In the absence of screens, there are no notifications to distract him while he writes, and without all the answers at his fingertips, he asked his colleagues for help, something Phelps wholeheartedly encouraged.
“While writing the essay, I had to talk a lot more, socialize a lot more, which I guess was normal then,” Lertdamrongwong said, referring to the era of typewriters. “But it’s drastically different from how we interact in the classroom in modern times. People are always on the laptop, always on the phone.”
Without the delete key and the ability to correct every mistake, he stopped to think more intentionally about his writing.
“This may sound bad, but I was forced to really think about the problem on my own instead of deferring to AI or Google search,” he said.
Manual machines were a workout for the little fingers.
Most students realized that their pinkies weren’t strong enough to touch-type, so they typed more slowly, pecking at the keyboard with their index fingers.
Mong, a freshman, faced an added challenge with a recently broken wrist, which requires him to use only one hand. The self-described perfectionist was frustrated at first by how messy her page looked, with strange spaces between some letters and misspellings. (Phelps told students to go back and write Xs over their mistakes.)
“What I turned in had pencil marks all over it and certainly didn’t look clean or finished. But it’s part of the learning process that you’re going to make mistakes,” said Mong, who found the task of typing a poem “fun and challenging.”
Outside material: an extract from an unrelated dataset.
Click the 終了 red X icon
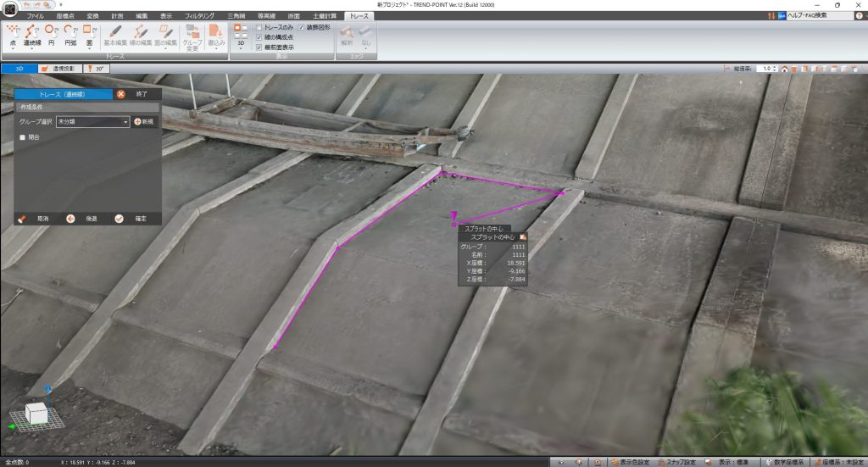The width and height of the screenshot is (868, 467). (x=121, y=95)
He adopted odd spacing and played with the visual boundaries of the page to bleed and fragment lines in the style of poet EE Cummings. It took several sheets of paper and many mistakes, all of them saved by Mong.
“I’ll probably hang them on my wall,” Mong said. I am fascinated by typewriters. I have told all my friends: I took a German exam on a typewriter!“
This story was translated from English to Spanish with an artificial intelligence tool and was reviewed by an editor before publication.